Clouds Kubernetes : Docker promet une plateforme pour les gouverner tous | Cloudnews | Scoop.it
En avril dernier, Docker annonçait l'intégration de l'orchestrateur Kubernetes à sa plateforme Docker EE aux côtés de son orchestrateur historique (Swarm). Cette réorientation était très attendue tant l'infrastructure open source fait désormais l'unanimité chez les entreprises comme les développeurs. Lors de son événement mondial 2018, qui se tient du 11 au 15 juin à San Francisco (la DockerCon), Docker a présenté "la prochaine grande échéance de sa feuille de route" : faire que Docker EE soit capable, à terme, de piloter des applications hébergées et opérées par de multiples offres de Kubernetes as a Service. Pour l'heure, aucune information précise n'a été communiquée quant au timing de ce chantier. "L'objectif est de proposer une solution qui gère de manière fédérée des applications sur les grands services cloud de Kurbenetes managés", explique Patrick Chanezon, membre de l'équipe technique de Docker, en évoquant Amazon EKS, Google GKE et Microsoft AKS (voir la slide ci-dessous).

Le nouvel édifice aura pour mission d'unifier les pipelines de déploiement, les règles de sécurité et la gestion des droits d'accès mis en musique par chaque service Kubernetes évoqué. "Le management applicatif sera consolidé au sein d'une interface graphique unique pour une vision précise de la supply chain logicielle, quel que soit le cloud. La solution bénéficiera en parallèle de l'environnement d'intégration et de développement continu de Docker EE", ajoute Patrick Chanezon.
Docker compte parvenir à terme à fédérer les services de Kubernetes managés d'Amazon, Google et Microsoft au sein d’une même plateforme de management d’applications. © Docker

Docker EE (avec les applications Kubernetes qu'elle embarque) peut déjà venir se nicher sur différents clouds d'infrastructure (IaaS) qu'ils soient privés (Oracle Linux, Red Hat, Suse Linux, Ubuntu) ou publics (Alibaba Cloud, AWS, Google Cloud Platform, IBM Cloud, Microsoft Azure). Mais la compatibilité promise avec les offres de Kubernetes as a Service d'Amazon, Google et Microsoft évitera d'avoir à installer et maintenir la plateforme sur chaque cloud ciblé. La possibilité d'opérer des systèmes Kubernetes en mode multicloud (avec la capacité de les migrer et synchroniser d'un cloud à l'autre) s'en trouverait facilité. D'autant que, toujours via Docker EE, ces systèmes deviendraient interopérables avec les environnements Kubernetes déployés en interne.
Vers de nouveaux services Azure ?

Toujours lors de cette DockerCon, Docker a annoncé travailler avec Microsoft au portage de l'infrastructure Kubernetes sur Windows Server (un projet actuellement en beta). L'enjeu pour Docker est d'introduire la possibilité de manager une telle architecture depuis Docker EE. "Sachant que c'est déjà possible avec les applications Swarm", précise Patrick Chanezon.
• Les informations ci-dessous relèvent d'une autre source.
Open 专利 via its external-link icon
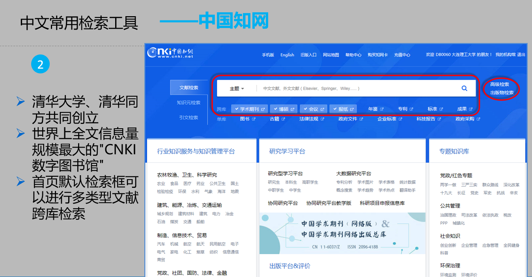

L'évolution en question laisse par ailleurs présager le lancement de nouvelles offres cloud bénéficiant de cette avancée technologique par Microsoft . On pourrait notamment imaginer que le service Azure Service Fabric de Redmond (conçu pour déployer des architectures de microservices sous forme de containers Linux ou Windows) soit équipé d'un orchestrateur Kubernetes, en complément de l'orchestrateur propriétaire (et signé Microsoft) qu'il utilise.
Docker planche sur le portage des futures architectures Kubernetes pour Windows Server dans Docker EE. © Docker

Enfin, Docker entend équiper son outil de gestion de containers ciblant les développeurs (Docker Desktop) d'une fonction de personnalisation graphique. Aux côtés de son interface en ligne de commande, "l'idée est de donner la possibilité d'enrichir Docker Desktop d'interfaces graphiques ad hoc, sous forme de gabarits, pour le rendre abordable pour un nombre encore plus grand de développeurs", détaille Patrick Chanezon. Des templates qui auront également pour but d'intégrer le produit à des environnements de développement tiers. La fonctionnalité devrait d'abord être proposée en bêta privée le temps de sonder la communauté Docker.
Yves Pellemans's insight:

Docker veut proposer une solution qui gère de manière fédérée des applications sur les grands services cloud de Kurbenetes managé. Windows Server de Microsoft est lui-aussi concerné.